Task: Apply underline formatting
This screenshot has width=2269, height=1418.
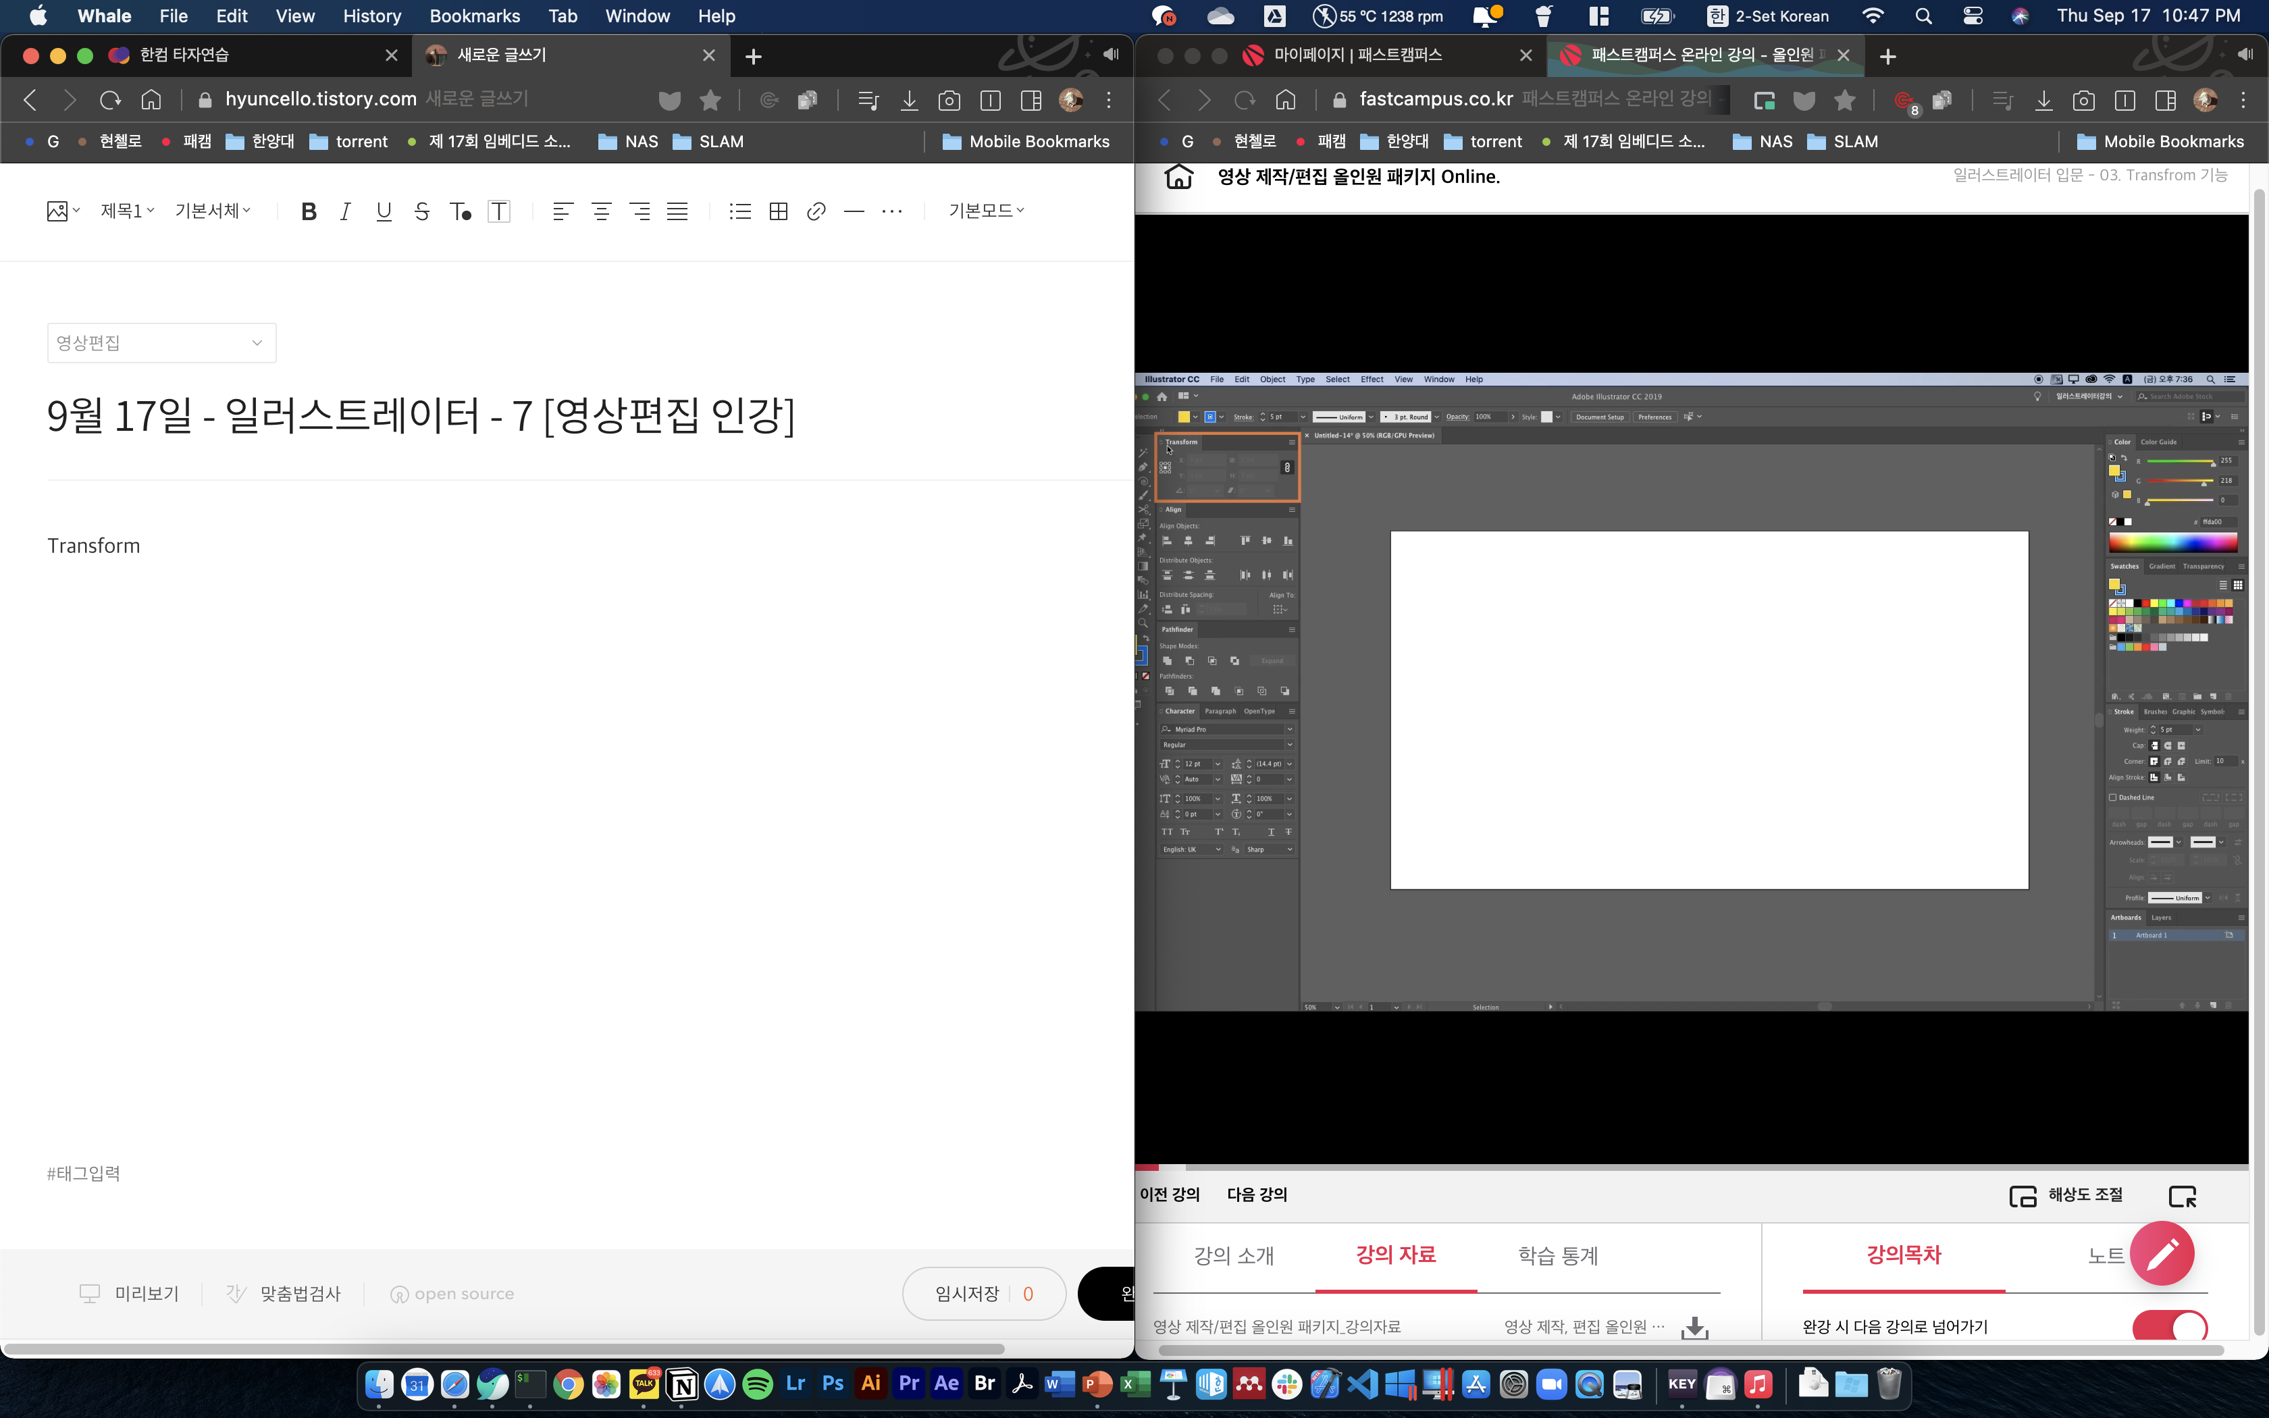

---

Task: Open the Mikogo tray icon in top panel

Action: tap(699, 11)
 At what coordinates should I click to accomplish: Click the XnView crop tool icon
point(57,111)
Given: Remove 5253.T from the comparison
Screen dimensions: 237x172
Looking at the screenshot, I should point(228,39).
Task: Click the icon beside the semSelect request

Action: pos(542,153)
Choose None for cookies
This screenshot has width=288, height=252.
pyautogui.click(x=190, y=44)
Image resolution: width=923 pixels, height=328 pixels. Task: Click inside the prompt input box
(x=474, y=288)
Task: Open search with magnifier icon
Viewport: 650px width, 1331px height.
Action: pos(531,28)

Set task
Edit the records from the line with "Task: Apply underline formatting" to the line with "This screenshot has width=2269, height=1418." so that "underline" becomes "italic", changing nothing else. Return only those lines.

Reply
Task: Apply italic formatting
This screenshot has width=2269, height=1418.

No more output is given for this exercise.